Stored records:

────────────────────

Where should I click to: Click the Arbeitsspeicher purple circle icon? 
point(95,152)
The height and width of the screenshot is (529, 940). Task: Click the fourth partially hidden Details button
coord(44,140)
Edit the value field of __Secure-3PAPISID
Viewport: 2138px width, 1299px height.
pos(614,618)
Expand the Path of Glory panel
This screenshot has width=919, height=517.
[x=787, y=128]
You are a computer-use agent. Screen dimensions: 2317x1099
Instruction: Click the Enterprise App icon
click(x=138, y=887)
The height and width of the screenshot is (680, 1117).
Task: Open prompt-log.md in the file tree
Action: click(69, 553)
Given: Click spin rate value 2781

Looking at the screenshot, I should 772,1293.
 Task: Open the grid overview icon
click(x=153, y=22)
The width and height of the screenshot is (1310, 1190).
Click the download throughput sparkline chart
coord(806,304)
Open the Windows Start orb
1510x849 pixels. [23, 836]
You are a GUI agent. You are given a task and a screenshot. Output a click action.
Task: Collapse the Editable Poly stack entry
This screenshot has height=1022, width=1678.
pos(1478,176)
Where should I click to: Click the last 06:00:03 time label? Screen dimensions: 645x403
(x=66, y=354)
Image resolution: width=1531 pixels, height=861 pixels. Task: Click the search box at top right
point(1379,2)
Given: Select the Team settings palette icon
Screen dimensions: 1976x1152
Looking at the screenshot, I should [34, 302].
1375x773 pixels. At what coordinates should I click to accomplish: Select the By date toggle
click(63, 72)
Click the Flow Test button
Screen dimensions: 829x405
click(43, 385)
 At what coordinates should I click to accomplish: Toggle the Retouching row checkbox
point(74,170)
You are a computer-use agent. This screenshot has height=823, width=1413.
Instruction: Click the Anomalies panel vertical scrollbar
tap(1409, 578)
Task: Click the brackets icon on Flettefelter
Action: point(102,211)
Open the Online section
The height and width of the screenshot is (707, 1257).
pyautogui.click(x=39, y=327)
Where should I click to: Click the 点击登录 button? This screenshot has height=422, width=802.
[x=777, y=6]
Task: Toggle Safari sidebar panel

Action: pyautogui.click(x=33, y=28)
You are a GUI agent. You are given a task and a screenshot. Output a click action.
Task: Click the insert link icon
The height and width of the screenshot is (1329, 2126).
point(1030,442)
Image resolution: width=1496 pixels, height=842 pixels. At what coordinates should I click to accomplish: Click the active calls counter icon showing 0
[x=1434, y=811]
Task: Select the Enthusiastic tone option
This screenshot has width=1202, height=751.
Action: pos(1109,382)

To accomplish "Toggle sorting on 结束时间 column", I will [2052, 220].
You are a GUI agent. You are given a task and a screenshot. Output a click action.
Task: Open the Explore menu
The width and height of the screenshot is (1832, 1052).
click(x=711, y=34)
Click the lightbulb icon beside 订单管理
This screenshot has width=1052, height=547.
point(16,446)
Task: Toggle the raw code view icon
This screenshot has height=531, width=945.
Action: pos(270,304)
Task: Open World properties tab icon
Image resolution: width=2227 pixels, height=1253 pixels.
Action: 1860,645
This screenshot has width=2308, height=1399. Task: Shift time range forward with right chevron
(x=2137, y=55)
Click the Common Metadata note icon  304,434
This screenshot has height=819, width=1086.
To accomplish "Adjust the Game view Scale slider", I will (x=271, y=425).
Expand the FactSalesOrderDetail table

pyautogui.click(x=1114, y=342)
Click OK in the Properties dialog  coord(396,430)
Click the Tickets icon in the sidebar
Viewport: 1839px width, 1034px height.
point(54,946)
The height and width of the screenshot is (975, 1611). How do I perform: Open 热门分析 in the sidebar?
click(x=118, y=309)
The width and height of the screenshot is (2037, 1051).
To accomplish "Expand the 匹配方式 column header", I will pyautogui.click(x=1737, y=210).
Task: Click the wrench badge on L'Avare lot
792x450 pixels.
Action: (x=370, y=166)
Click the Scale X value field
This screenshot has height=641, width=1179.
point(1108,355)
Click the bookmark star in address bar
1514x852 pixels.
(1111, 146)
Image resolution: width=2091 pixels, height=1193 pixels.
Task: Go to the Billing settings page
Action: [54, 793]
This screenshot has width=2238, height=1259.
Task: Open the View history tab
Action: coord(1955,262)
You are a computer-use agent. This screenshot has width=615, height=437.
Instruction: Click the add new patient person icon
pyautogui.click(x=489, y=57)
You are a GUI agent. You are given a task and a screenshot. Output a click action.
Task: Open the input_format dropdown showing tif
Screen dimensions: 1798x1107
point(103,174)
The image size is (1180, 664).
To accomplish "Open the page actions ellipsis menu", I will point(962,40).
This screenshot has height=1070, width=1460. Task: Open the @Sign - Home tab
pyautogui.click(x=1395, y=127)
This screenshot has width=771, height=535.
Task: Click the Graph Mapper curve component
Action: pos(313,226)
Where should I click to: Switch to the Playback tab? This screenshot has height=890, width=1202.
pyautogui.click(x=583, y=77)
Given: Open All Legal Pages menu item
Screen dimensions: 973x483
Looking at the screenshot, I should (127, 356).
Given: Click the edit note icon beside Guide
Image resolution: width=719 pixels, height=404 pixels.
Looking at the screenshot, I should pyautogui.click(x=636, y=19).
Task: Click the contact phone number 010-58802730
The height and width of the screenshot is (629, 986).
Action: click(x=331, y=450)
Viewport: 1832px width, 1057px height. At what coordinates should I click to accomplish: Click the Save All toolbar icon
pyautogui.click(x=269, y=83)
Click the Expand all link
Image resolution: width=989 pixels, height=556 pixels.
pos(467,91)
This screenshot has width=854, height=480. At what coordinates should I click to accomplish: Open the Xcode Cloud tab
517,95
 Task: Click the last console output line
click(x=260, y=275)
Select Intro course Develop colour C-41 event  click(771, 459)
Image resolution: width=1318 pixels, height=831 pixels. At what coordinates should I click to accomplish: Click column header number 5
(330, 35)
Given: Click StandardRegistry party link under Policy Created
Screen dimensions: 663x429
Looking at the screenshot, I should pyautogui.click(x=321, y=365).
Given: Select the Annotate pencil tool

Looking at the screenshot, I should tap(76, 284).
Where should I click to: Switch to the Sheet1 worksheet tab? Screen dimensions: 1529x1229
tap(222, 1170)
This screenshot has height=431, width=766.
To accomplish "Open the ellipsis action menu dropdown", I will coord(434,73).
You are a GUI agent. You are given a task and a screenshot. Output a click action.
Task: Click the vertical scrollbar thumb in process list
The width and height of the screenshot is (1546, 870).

────────────────────

WHAT THIS TASK INVOLVES: Take each line above that contains "note" and copy it out.

WRITTEN ANSWER:
Click the Common Metadata note icon  304,434
Given: Click the edit note icon beside Guide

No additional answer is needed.